Industri

Bank Digital Jangan Cuma Bermain di Segmen Konsumer

  • JAKARTA – Euforia bank digital sangat terasa pada tahun ini. Kendati demikian, bank digital ini diprediksi hanya menjadi primadona pada segmen konsumer dengan n
Industri
Muhamad Arfan Septiawan

Muhamad Arfan Septiawan

Author

JAKARTA – Euforia bank digital sangat terasa pada tahun ini. Kendati demikian, bank digital ini diprediksi hanya menjadi primadona pada segmen konsumer dengan nilai transaksi dan simpanan yang terbatas

“Bank digital ini nyasarnya Milenial dan generasi Z, jadi meski pun volume transaksinya tinggi itu nilainya kecil-kecil. Tapi saya melihat fee based income bank digital bisa naik,” kata Direktur Center of Economic and Law Studies (CELIOS) Bhima Yudhistira kepada TrenAsia.com, Kamis, 26 Agustus 2021.

Oleh karena itu, dalam menjaring lebih banyak profitabilitas, Bhima menyebut perbankan harus membidik calon nasabah dari kalangan usia yang lebih tua.

Pertumbuhan pendapatan komisi dari jasa keuangan tersebut ikut terpantik oleh semakin tingginya nilai transaksi e-commerce. Pasalnya, nilai transaksi e-commerce pada tahun lalu saja telah menyentuh Rp266,3 triliun.

E-commerce sendiri transaksinya sangat tinggi dan ini tentu menguntungkan perbankan dari segi pendapatan fee based income-nya,” ucap Bhima.

Tantangan lain bagi bank digital untuk meraup pendapatan adalah penetrasi pembiayaan produktif. Dalam hal ini, Bhima menyebut sebenarnya bank digital punya kelebihan untuk menjaring debitur yang berasal dari kalangan Usaha Mikro Kecil dan Menengah (UMKM).

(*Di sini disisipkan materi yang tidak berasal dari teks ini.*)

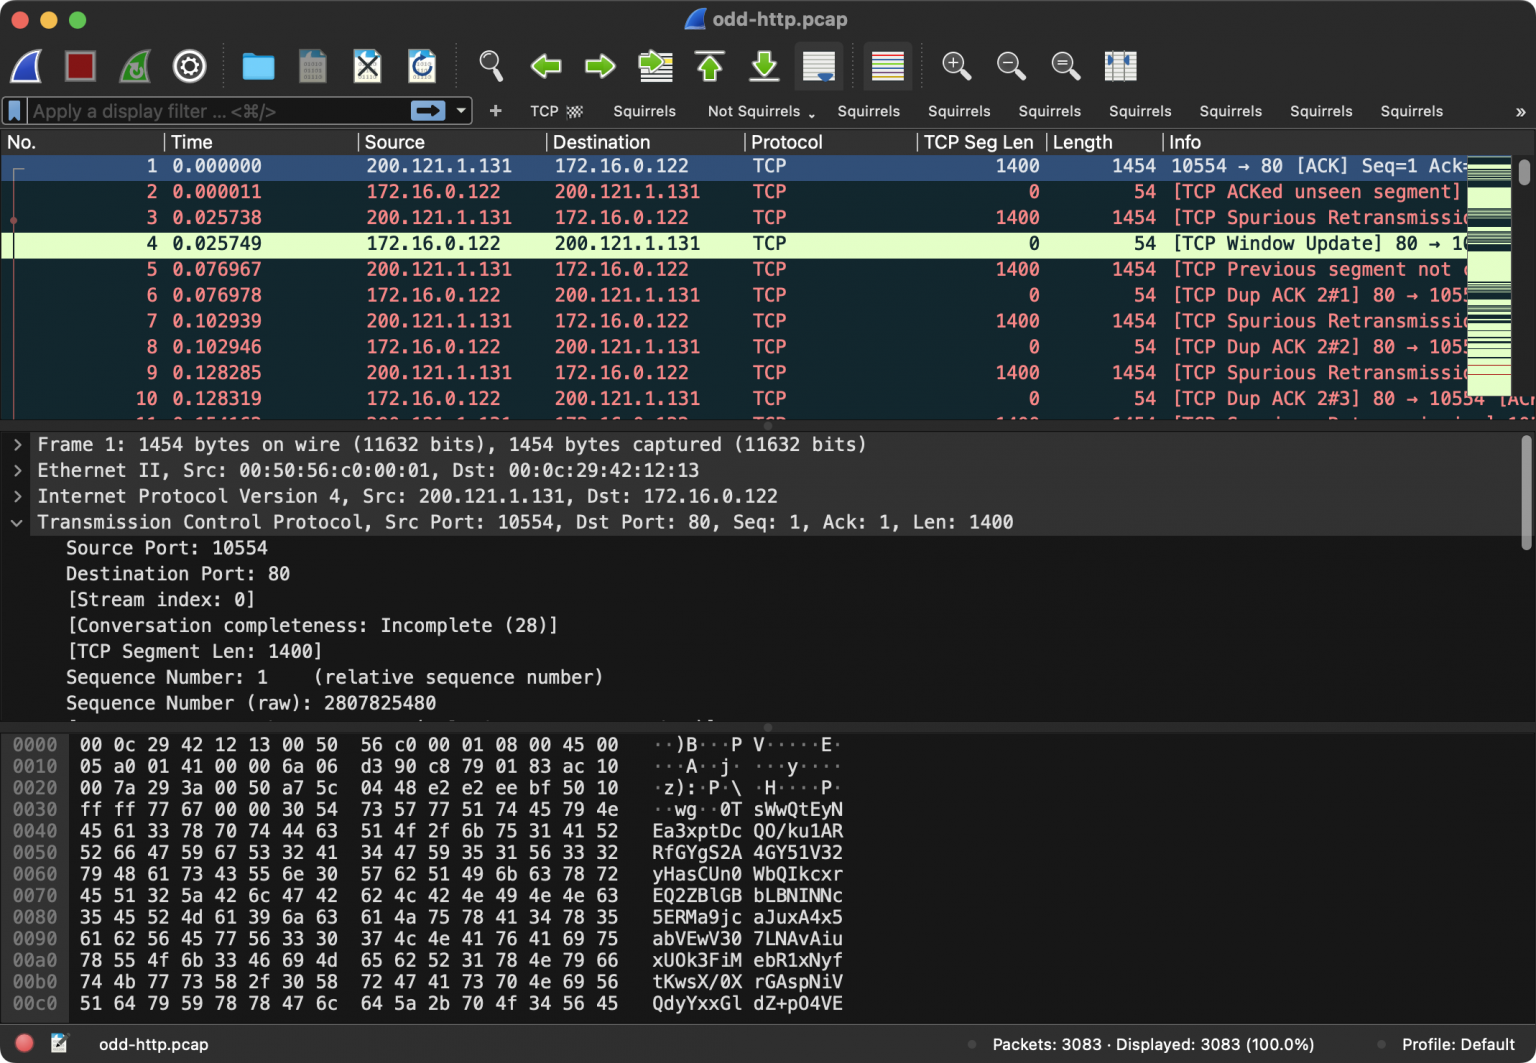Image resolution: width=1536 pixels, height=1063 pixels.
Task: Restart the current capture with green fin
Action: pyautogui.click(x=135, y=66)
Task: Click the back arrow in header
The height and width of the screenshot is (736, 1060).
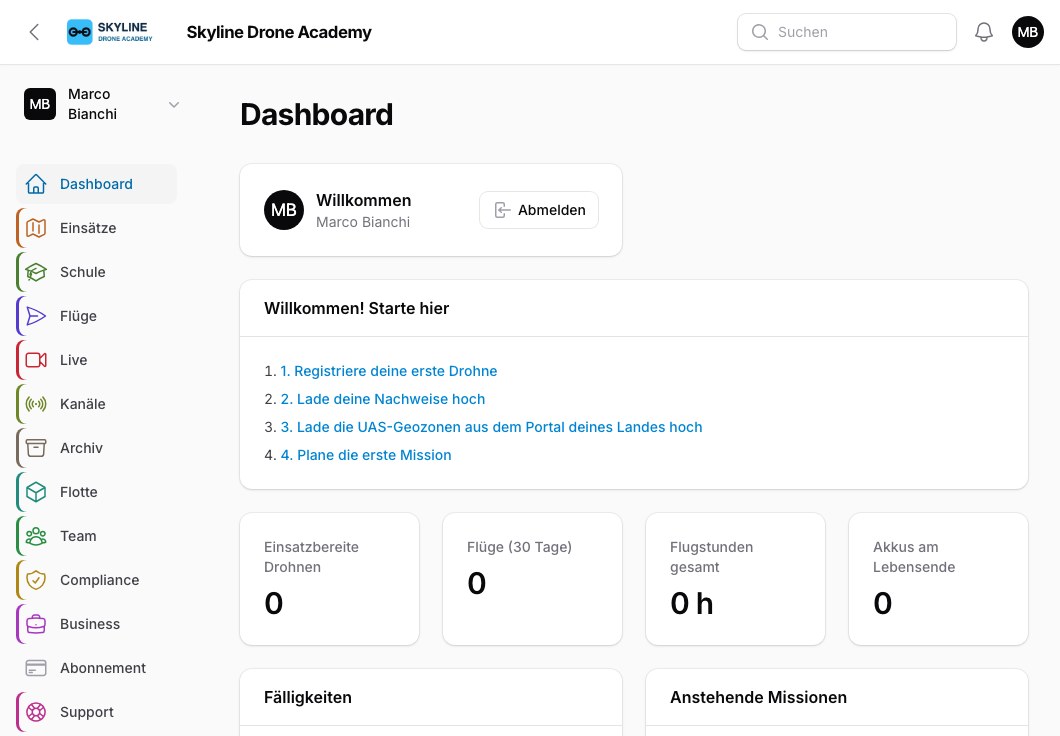Action: tap(34, 32)
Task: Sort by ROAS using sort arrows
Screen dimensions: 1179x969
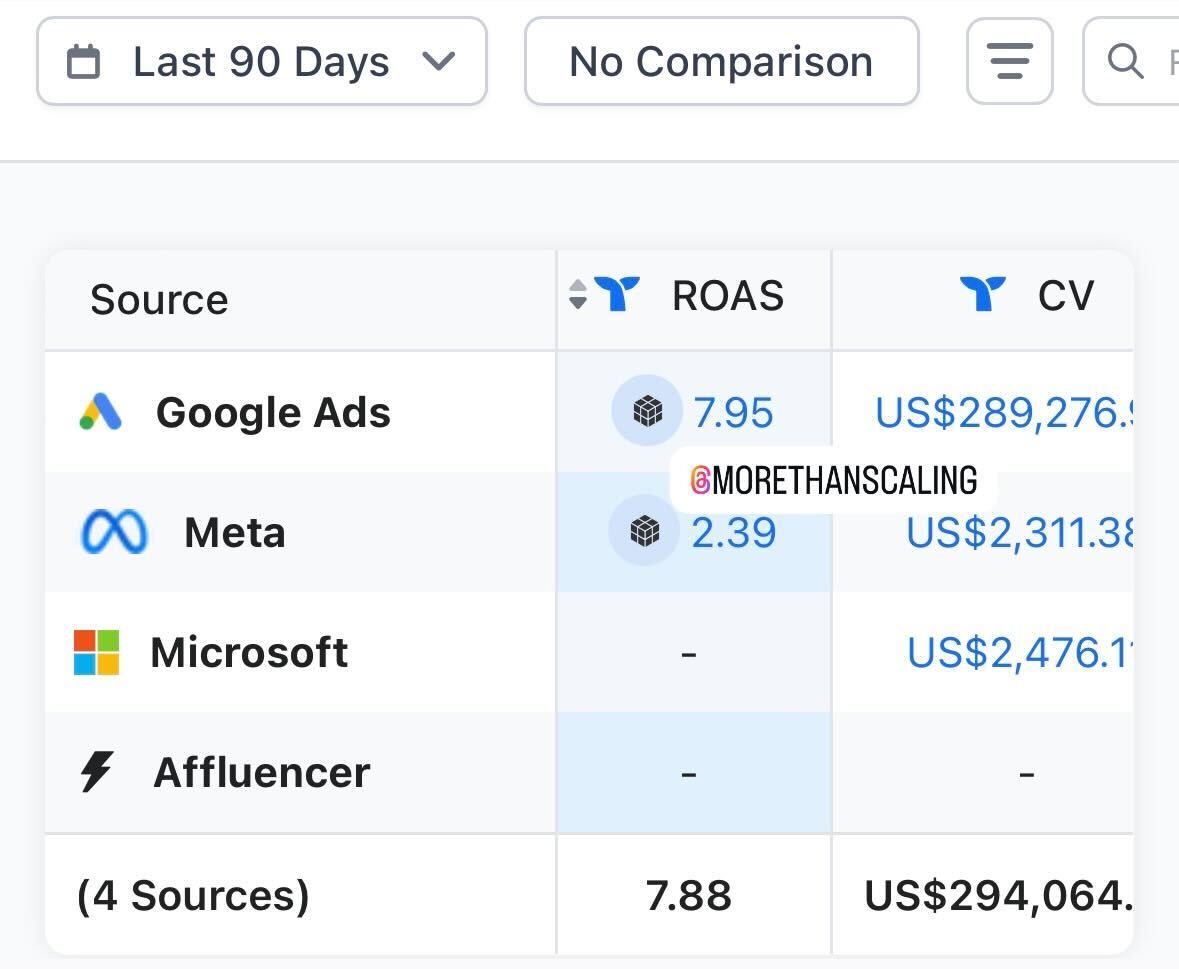Action: [x=578, y=295]
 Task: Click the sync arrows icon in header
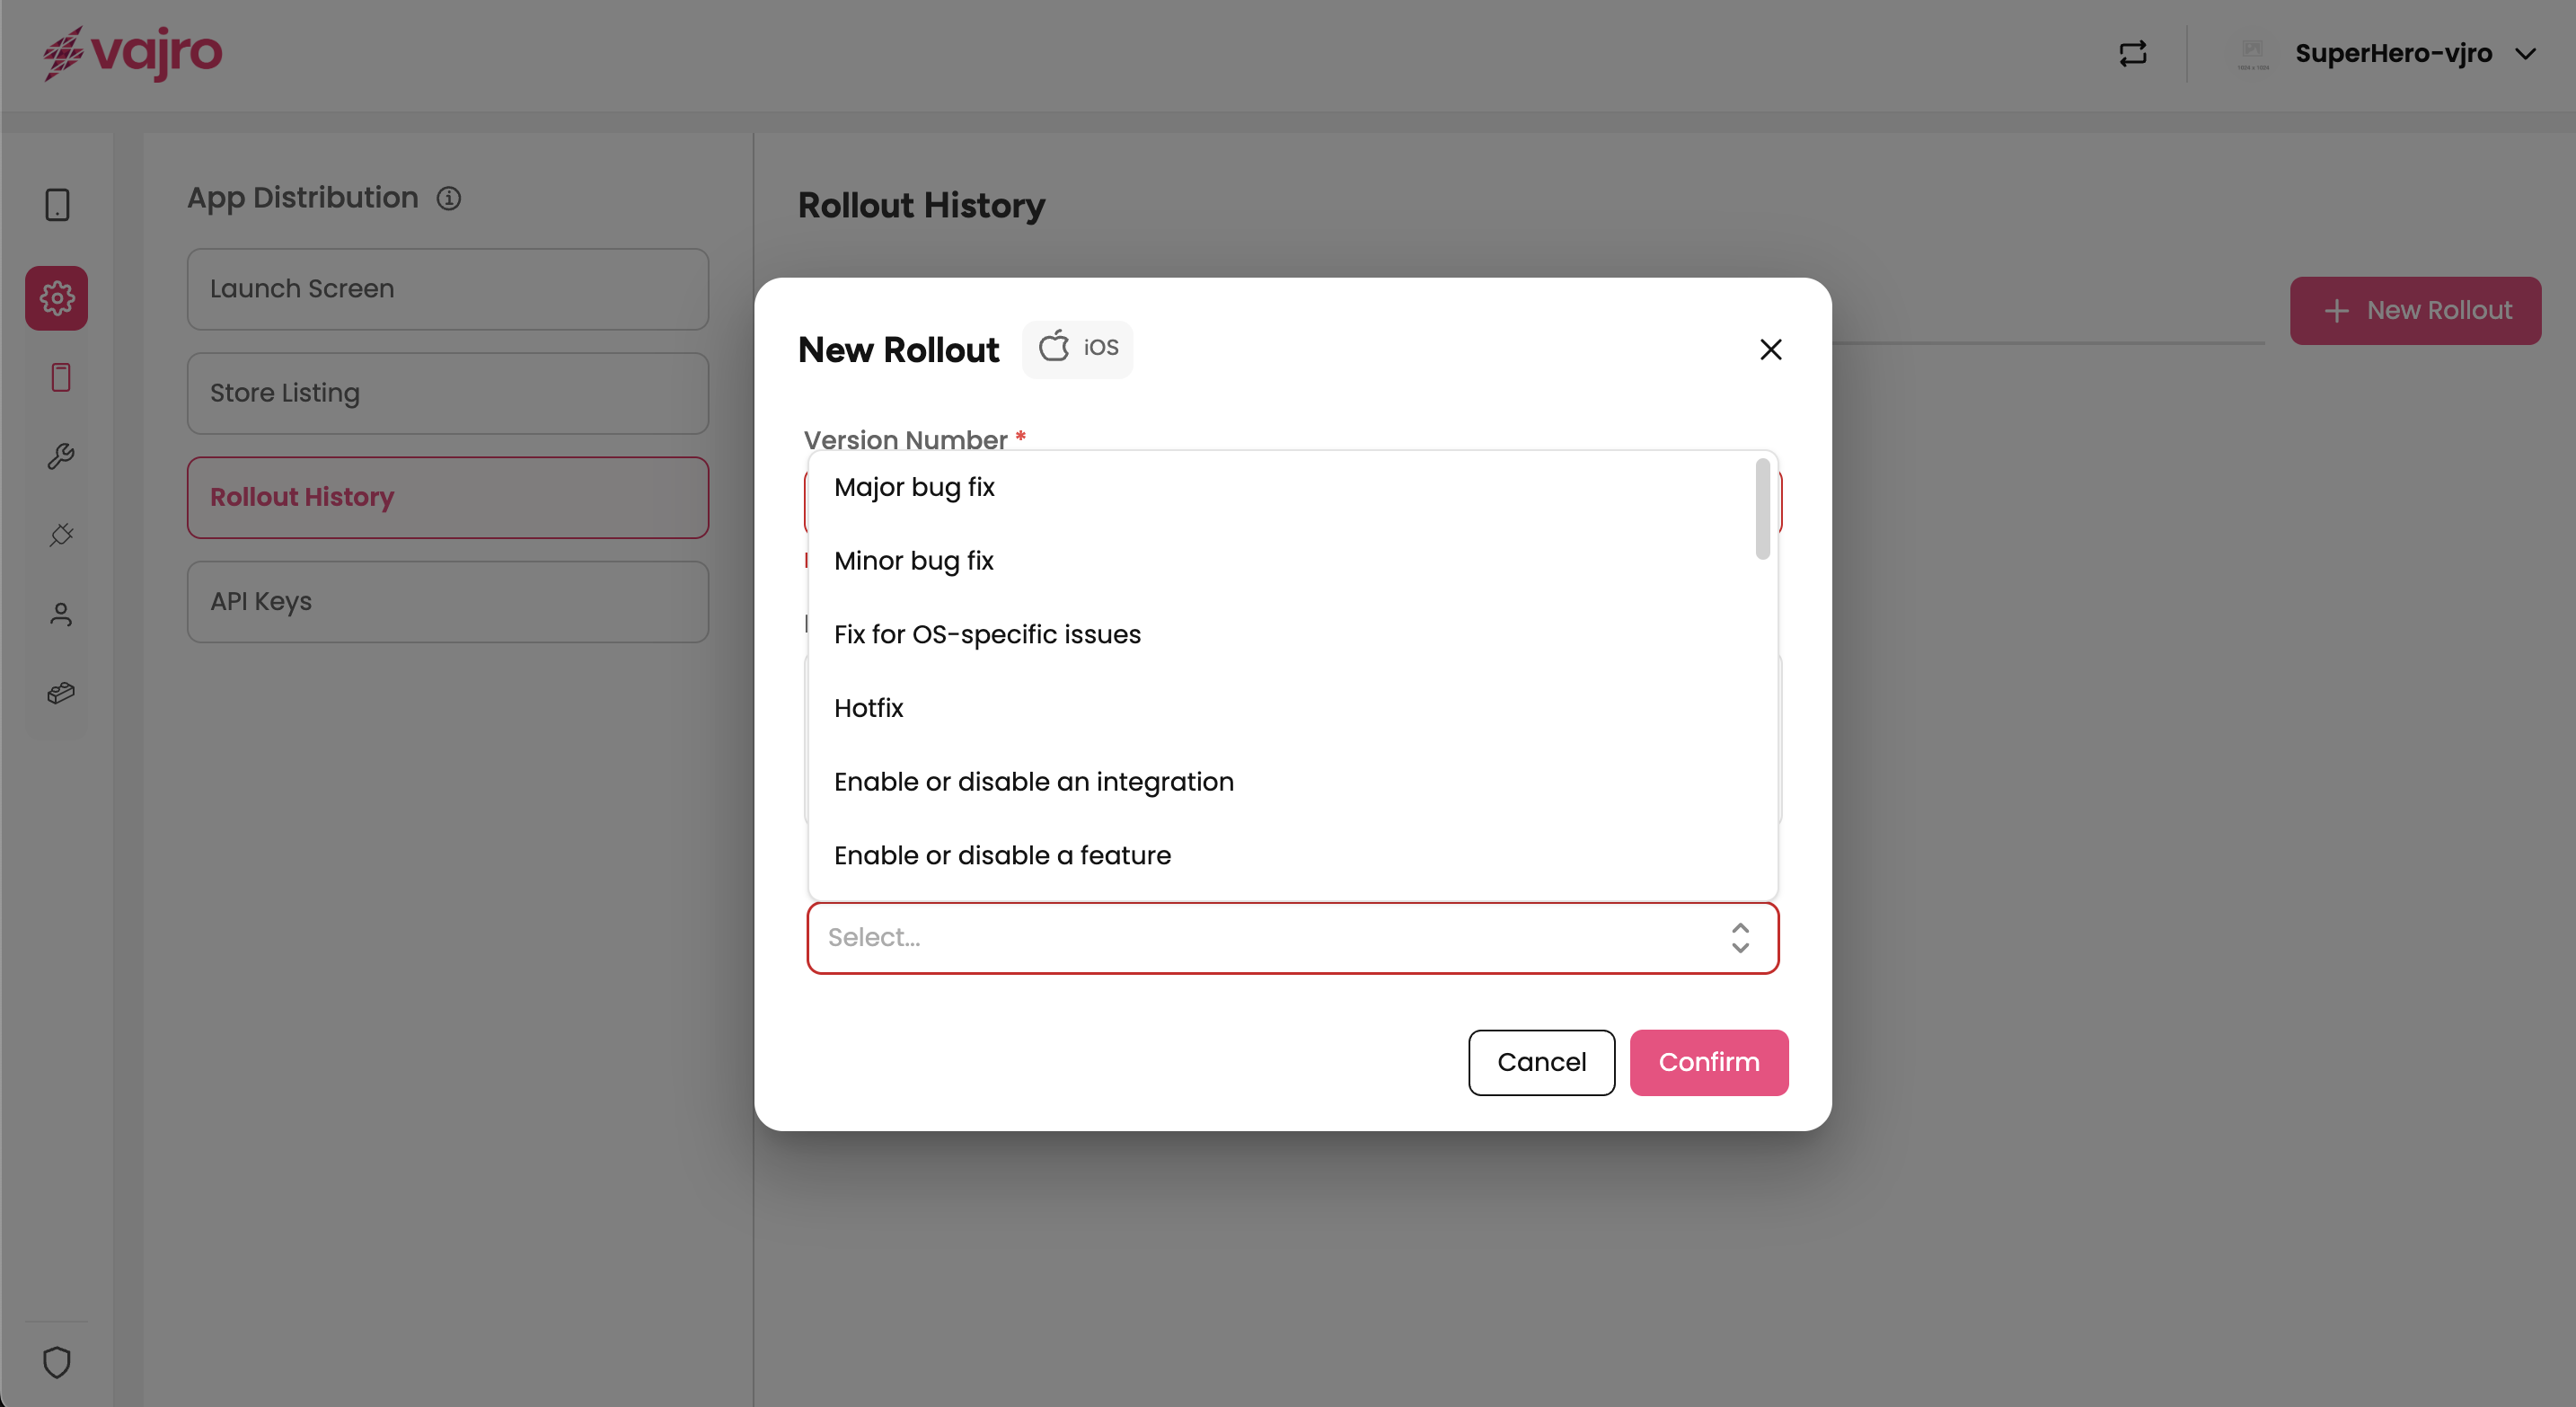click(x=2133, y=53)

Perkembangan ekosistem bank digital ini bisa menggeser penggunaan kredit peer to peer (P2p) lending yang saat ini banyak diakses pelaku UMKM.

“P2P itu bunga tinggi sekali, ada yang mencapai 20% dan ini sebenarnya bank digital bisa masuk ke sini dengan menawarkan bunga yang lebih kompetitif bagi debitur,” jelas Bhima.

Ditopang POJK 12/2021

Selain itu, Bhima menyebut keuntungan lain dari bank digital adalah adanya payung hukum baru dari Otoritas Jasa Keuangan (OJK). Peraturan OJK (POJK) nomor 12 tahun 2021, kata Bhima, dapat semakin mengakselerasi inovasi layanan keuangan perbankan digital.

“Adanya POJK berkaitan dengan uji coba produk baru perbankan, kalau di tes ternyata pas, itu modelnya bisa seperti fintech. Jadi hanya menyertakan invoice tanpa lagi harus memberikan agunan-agunan seperti BPKB,” tegas Bhima.

OJK mencatat ada tujuh bank yang telah mengantongi izin transformasi digital. Tujuh bank itu antara lain MotionBanking dari PT Bank MNC Internasional Tbk (BABP), PT Bank Aladin Syariah Tbk (BANK), Jenius dari PT Bank BTPN Tbk (BTPN), Wokee dari PT Bank KB Bukopin Tbk (BBKP), Digibank milik Bank DBS, TMRW dari Bank UOB, serta Jago milik PT Bank Jago Tbk (ARTO).

Sulit Tembus Korporasi?

Meski begitu, bank digital dinilai masih sulit untuk menembus segmen korporasi. Ekonom senior Institute for Development of Economics and Finance (INDEF) Aviliani mengatakan proses penarikan kredit jumbo masih sulit difasilitasi oleh bank digital.

“Kalau pinjam dana jumbo misal Rp500 miliar secara full digital, itu perusahaan akan ragu. Jadi untuk kredit korporasi ini saya kira masih akan dipegang bank konvensional,” jelas Aviliani kepada TrenAsia.com, Kamis, 26 Agustus 2021.

Status sebagai perbankan tampaknya masih belum bisa meningkatkan acceptance debitur kelas kakap untuk menarik dana dari bank digital. Di sisi lain, Aviliani meninjau bank digital ini punya potensi untuk menguasai segmen konsumer.

“dengan banyaknya digital payment  dan ekosistem  e-commerce saat ini, bank digital bisa kuat di transaksi yang kecil-kecil ini,” jelas Aviliani.